Nobody in your organisation knows who can say yes. Decisions get escalated, deferred, or made by whoever cares most and pushes hardest. The org chart says one thing. The actual decision flow says another. There’s a shadow hierarchy — an informal power structure that determines what actually gets decided and by whom — and it’s invisible from the outside and exhausting from the inside. The conventional fix is “empower people to make decisions.” But empowerment without architecture is chaos. The problem isn’t that people lack permission to decide. It’s that the decision rights, the information needed to decide well, and the accountability for outcomes aren’t in the same place.

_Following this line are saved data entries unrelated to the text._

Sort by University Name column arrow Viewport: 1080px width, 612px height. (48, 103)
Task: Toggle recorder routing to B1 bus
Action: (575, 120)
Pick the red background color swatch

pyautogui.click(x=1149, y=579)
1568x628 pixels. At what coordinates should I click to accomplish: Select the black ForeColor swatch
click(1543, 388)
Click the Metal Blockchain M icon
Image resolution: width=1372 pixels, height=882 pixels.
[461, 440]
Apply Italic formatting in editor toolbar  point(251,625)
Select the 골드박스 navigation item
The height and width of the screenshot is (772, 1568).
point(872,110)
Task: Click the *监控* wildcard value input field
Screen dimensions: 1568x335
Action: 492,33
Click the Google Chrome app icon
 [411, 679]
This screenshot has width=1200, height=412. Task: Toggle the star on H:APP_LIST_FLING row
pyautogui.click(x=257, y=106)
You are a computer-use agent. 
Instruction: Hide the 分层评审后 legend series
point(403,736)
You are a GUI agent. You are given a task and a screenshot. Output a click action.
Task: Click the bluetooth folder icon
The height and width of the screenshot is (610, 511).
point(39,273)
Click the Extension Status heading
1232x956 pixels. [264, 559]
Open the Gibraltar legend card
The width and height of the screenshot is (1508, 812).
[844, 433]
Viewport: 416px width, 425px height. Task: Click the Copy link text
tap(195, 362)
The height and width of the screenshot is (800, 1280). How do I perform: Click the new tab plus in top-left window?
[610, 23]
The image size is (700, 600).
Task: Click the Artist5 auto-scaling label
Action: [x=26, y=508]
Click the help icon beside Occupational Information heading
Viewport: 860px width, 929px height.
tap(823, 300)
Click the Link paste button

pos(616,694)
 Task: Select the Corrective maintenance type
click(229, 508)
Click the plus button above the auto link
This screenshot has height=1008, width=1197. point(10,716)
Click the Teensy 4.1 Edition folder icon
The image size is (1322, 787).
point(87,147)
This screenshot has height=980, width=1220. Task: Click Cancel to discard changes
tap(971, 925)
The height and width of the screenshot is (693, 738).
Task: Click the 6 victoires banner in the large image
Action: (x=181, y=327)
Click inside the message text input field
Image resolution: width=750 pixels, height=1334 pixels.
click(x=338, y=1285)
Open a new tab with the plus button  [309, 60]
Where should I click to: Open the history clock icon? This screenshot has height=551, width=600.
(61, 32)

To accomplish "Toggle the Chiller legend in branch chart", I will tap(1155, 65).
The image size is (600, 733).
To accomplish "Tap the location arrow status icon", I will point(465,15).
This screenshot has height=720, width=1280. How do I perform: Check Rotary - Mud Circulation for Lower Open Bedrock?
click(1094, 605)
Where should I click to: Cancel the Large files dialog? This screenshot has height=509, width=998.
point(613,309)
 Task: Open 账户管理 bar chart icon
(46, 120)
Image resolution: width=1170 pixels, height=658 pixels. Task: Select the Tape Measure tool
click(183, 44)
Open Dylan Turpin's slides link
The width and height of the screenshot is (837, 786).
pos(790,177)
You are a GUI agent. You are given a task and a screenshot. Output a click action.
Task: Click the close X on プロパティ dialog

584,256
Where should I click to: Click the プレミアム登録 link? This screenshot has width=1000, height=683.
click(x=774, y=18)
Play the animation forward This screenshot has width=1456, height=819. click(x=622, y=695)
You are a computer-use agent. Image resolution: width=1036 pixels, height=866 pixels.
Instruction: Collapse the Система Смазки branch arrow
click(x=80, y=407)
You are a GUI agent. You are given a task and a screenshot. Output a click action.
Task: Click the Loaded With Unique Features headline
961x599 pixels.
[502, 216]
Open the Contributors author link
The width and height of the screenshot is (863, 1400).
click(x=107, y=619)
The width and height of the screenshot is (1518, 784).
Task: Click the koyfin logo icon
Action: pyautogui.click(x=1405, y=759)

Decision rights, information, and accountability have to sit in the same place

Decision architecture has three components that must be co-located: the right to decide, the information to decide well, and the accountability for the outcome. In most growing startups, these three things are in different places. The right to decide is formally distributed — the org chart says the VP of Product owns product decisions — but informally concentrated, because the founder overrides when they disagree. The information to decide well is scattered across teams, tools, and people’s heads — nobody has the full picture without assembling it from multiple sources. The accountability for outcomes is assigned after the fact, usually to whoever is most visible when things go wrong. When these three things aren’t co-located, decisions either don’t get made (the decider lacks information or confidence), get made badly (the decider lacks information), or get overridden (the person with informal authority disagrees). The result is a decision system that produces high latency, low quality, and zero accountability — and in a climate tech company running four operating models simultaneously, the latency compounds across every cross-functional decision.

The shadow hierarchy serves the people who hold power within it

The founder who overrides decisions isn’t doing it maliciously. They have better context, better judgment, and the outcome matters to them. The problem is that their informal authority destroys the formal system without providing a scalable alternative. But giving up that informal authority feels like accepting worse decisions, which feels irresponsible. At ICEYE, every significant product decision that required coordination across hardware, software, government, and commercial operating models had no clean authority structure. The founder’s involvement wasn’t ego — it was the only way to get the cross-functional context. The informal architecture was the only architecture.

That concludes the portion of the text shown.